WORK TO COMPLETE. Lay out the records below as a Markdown table with two columns, Row and Line: one numbered row per line, blank lines omitted. Leave the pictures out of the answer.

STORED ROWS.
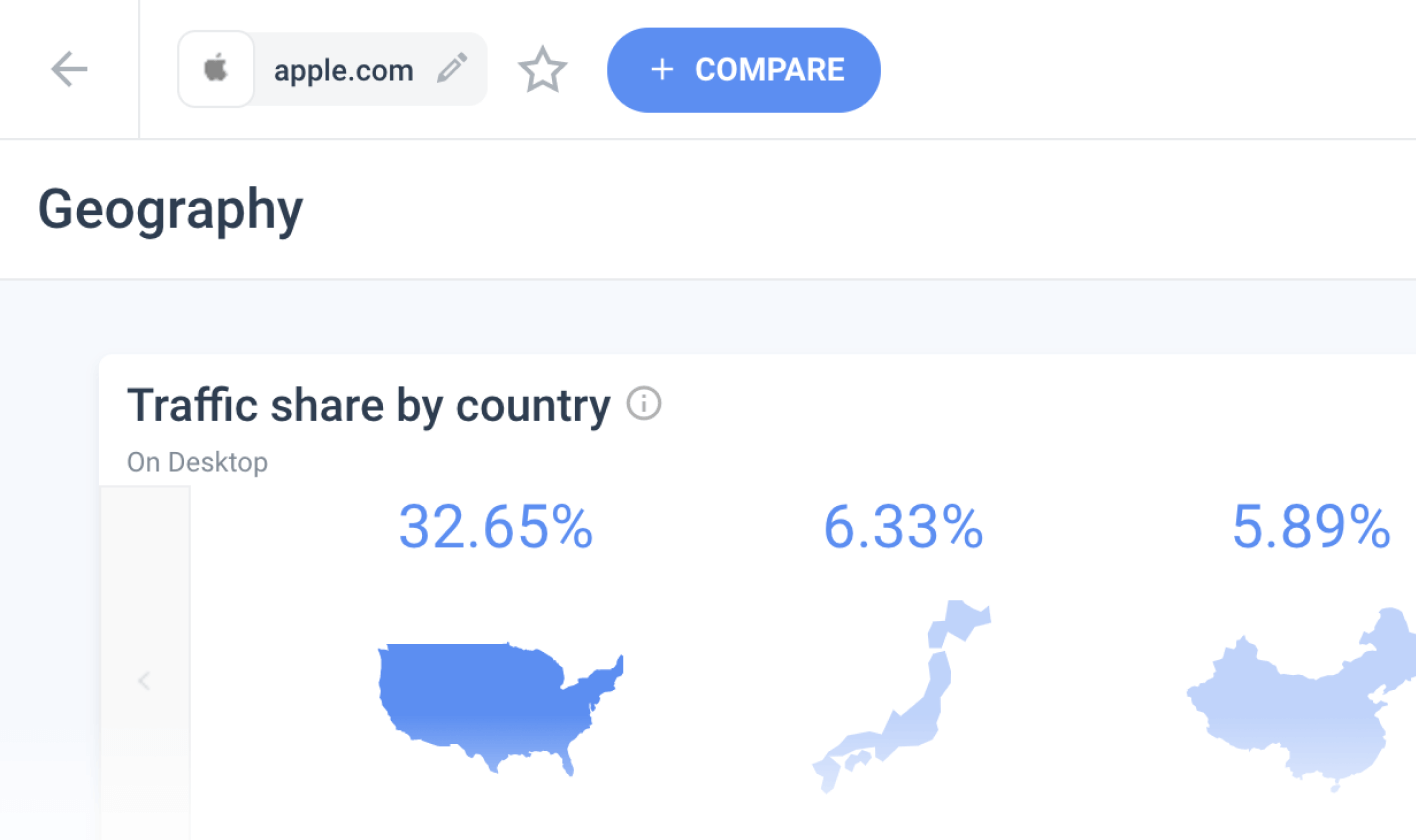Click the COMPARE button label
The height and width of the screenshot is (840, 1416).
coord(769,70)
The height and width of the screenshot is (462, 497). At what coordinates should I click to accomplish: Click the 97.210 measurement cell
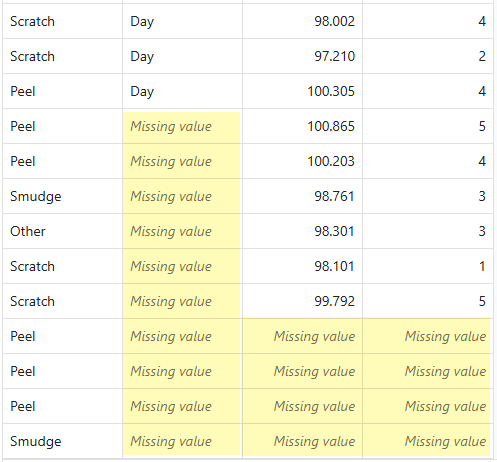point(302,56)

EXERCISE OUTPUT.
| Row | Line |
|---|---|
| 1 | Click the COMPARE button label |
| 2 | The height and width of the screenshot is (840, 1416). |
| 3 | coord(769,70) |
| 4 | The height and width of the screenshot is (462, 497). At what coordinates should I click to accomplish: Click the 97.210 measurement cell |
| 5 | point(302,56) |